Supplied records:
......
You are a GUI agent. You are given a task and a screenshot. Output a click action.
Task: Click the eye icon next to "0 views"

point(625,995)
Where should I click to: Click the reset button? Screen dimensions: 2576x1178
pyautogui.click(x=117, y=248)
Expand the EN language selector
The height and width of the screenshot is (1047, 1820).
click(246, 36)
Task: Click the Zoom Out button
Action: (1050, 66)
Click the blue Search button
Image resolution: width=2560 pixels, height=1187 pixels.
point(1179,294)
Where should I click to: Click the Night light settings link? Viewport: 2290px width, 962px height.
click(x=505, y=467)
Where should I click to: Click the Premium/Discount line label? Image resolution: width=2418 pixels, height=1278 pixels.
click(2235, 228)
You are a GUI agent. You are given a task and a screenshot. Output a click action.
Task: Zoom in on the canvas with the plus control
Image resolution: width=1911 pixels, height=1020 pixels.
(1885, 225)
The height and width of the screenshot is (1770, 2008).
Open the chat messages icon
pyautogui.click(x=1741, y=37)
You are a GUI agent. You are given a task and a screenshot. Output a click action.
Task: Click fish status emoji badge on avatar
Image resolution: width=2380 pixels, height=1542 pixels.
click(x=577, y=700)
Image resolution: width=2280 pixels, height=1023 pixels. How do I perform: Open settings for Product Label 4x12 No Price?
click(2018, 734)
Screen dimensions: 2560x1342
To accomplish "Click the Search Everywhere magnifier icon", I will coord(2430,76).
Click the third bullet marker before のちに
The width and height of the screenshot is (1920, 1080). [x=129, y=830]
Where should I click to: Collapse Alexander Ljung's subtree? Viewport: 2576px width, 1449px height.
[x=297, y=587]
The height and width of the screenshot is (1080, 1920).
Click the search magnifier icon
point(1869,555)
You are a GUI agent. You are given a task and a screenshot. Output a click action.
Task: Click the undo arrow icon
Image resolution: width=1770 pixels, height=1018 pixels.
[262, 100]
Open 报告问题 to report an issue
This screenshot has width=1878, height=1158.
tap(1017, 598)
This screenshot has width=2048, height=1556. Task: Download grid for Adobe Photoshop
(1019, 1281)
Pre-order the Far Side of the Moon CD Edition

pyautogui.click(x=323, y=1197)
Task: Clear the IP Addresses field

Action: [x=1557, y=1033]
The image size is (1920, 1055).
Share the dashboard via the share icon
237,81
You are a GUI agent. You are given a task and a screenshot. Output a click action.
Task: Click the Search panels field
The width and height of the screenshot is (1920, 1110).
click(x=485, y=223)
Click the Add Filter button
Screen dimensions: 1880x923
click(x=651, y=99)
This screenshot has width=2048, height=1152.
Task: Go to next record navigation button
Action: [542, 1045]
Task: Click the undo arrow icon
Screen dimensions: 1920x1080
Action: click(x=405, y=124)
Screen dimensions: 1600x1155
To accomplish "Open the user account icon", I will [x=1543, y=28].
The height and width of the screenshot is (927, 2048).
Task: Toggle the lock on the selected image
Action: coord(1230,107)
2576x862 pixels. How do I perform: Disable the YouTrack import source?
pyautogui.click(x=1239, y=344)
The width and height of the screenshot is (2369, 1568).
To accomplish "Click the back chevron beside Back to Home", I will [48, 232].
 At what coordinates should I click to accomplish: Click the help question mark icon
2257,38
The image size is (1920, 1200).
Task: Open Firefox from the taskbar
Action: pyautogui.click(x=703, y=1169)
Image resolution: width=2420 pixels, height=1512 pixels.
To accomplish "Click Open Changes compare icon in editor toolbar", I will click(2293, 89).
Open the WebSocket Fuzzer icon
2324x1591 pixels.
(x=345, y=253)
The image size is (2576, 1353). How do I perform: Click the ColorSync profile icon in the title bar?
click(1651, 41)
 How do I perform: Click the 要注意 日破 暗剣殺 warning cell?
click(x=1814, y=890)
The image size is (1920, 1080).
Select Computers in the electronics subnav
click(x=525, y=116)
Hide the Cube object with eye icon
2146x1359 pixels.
......
Exercise: Please copy each line of the material that has the string "with" somewhere in it.

Answer space:
Task: Zoom in on the canvas with the plus control
Hide the Cube object with eye icon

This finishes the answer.